Parkerleichterungen für Schwerbehinderte mit dem Merkzeichen aG
Voraussetzungen
Personen mit einer außergewöhnlichen Gehbehinderung oder Blinde erhalten auf Antrag eine Ausnahmegenehmigung zum Parken. Voraussetzung ist der Eintrag des Merkmals aG oder Bl im Schwerbehindertenausweis der Schwerbehindertenstelle, ehem. Versorgungsamt.
Bei Personen mit beidseitiger Amelie oder Phokomelie sind die Merkzeichen aG oder Bl NICHT Voraussetzung.
Die Ausnahmegenehmigung wird durch die Straßenverkehrsbehörde erteilt in deren Bereich der Berechtigte seinen Hauptwohnsitz hat. Zuständig für die Bearbeitung Ihres Antrages ist das Straßenverkehrsamt des Kreises Düren. Wohnen Sie in der Stadt Düren oder Jülich, so wenden Sie sich bitte an die jeweilige Stadtverwaltung.
Wer stellt den Antrag?
Welche Unterlagen werden benötigt?
Vorzulegen oder in Kopie einzureichen ist
- der Schwerbehindertenausweis der Schwerbehindertenstelle(die eingetragenen Merkmale müssen deutlich erkennbar sein) oder der Bescheid der Schwerbehindertenstelle
- der Personalausweis oder Reisepass der/des Berechtigten
- ein Foto im Passbildformat.
Schwerbehinderte, die im Besitz eines "alten" Parkausweises sind, legen diesen bitte im Original bei.
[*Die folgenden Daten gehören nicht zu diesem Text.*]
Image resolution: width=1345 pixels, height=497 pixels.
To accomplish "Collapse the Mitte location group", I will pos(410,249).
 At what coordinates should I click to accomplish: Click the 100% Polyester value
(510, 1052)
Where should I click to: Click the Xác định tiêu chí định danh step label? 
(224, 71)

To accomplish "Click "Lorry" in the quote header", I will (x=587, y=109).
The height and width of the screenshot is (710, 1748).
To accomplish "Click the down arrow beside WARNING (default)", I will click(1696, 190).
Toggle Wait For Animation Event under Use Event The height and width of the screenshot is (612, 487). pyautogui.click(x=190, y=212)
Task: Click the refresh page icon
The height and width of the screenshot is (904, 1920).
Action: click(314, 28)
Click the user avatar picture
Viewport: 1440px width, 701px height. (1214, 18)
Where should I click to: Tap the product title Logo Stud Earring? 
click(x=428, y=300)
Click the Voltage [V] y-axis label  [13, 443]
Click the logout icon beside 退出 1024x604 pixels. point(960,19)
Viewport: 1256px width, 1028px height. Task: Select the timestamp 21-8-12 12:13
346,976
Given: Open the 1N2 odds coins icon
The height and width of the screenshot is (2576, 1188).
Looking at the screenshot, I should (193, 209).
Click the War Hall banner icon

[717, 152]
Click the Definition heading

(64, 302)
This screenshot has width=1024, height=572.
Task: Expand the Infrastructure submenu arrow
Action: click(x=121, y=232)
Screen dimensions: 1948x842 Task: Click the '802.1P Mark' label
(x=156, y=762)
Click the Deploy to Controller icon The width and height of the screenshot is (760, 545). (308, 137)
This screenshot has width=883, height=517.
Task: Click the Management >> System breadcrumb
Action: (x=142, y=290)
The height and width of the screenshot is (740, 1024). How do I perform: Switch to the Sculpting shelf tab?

Wo darf außerdem geparkt werden?
In Deutschland ( die Möglichkeiten im Ausland regelt eine eigene Broschüre) ist das Parken im Rahmen des Genehmigungsbescheides unter Beachtung der Bedingungen auch gestattet
- an Stellen, an denen das eingeschränkte Haltverbot (Zeichen 286 StVO) angeordnet ist, und im Bereich eines Zonenhaltverbotes ( Zeichen 290 StVO) bis zu drei Stunden unter Verwendung einer Parkscheibe; wobei die zeitliche Beschränkung durch das Auslegen einer Parkscheibe bei Personen mit Amelie/Phokomelie keine Anwendung findet
- im Bereich eines Zonenhaltverbots ( Zeichen 290 StVO), in dem durch Zusatzschild das Parken zugelassen ist, wobei die zugelassene Parkdauer überschritten werden darf
- an Stellen, die durch Zeichen "Parkplatz" ( Zeichen 314 StVO) oder "Parken auf Gehwegen" (Zeichen 315 StVO) gekennzeichnet sind und für die durch Zusatzschild eine Begrenzung der Parkzeit angeordnet ist, über die zugelassene Zeit hinaus
- in Fußgängerzonen, in denen das Be- und Entladen für bestimmte Zeiten freigegeben ist, während der Ladezeit
- an Parkuhren und Parkscheinautomaten, ohne Gebühr und zeitliche Begrenzung
- auf Parkplätzen für Anwohner bis zu drei Stunden
- in verkehrsberuhigten Bereichen ( Zeichen 325 StVO) außerhalb der gekennzeichneten Flächen ohne den durchgehenden Verkehr zu behindern.
Diese Sonderrechte dürfen nur in Anspruch genommen werden, wenn in zumutbarer Entfernung keine andere Parkmöglichkeit besteht. Die höchstzulässige Parkzeit beträgt 24 Stunden. Die Parkberechtigung ist stets durch den gut lesbar ausgelegten Parkausweis nachzuweisen.
Welche Kosten fallen an?
Keine. Der Antrag und die Erteilung der Ausnahmegenehmigung sind kostenfrei.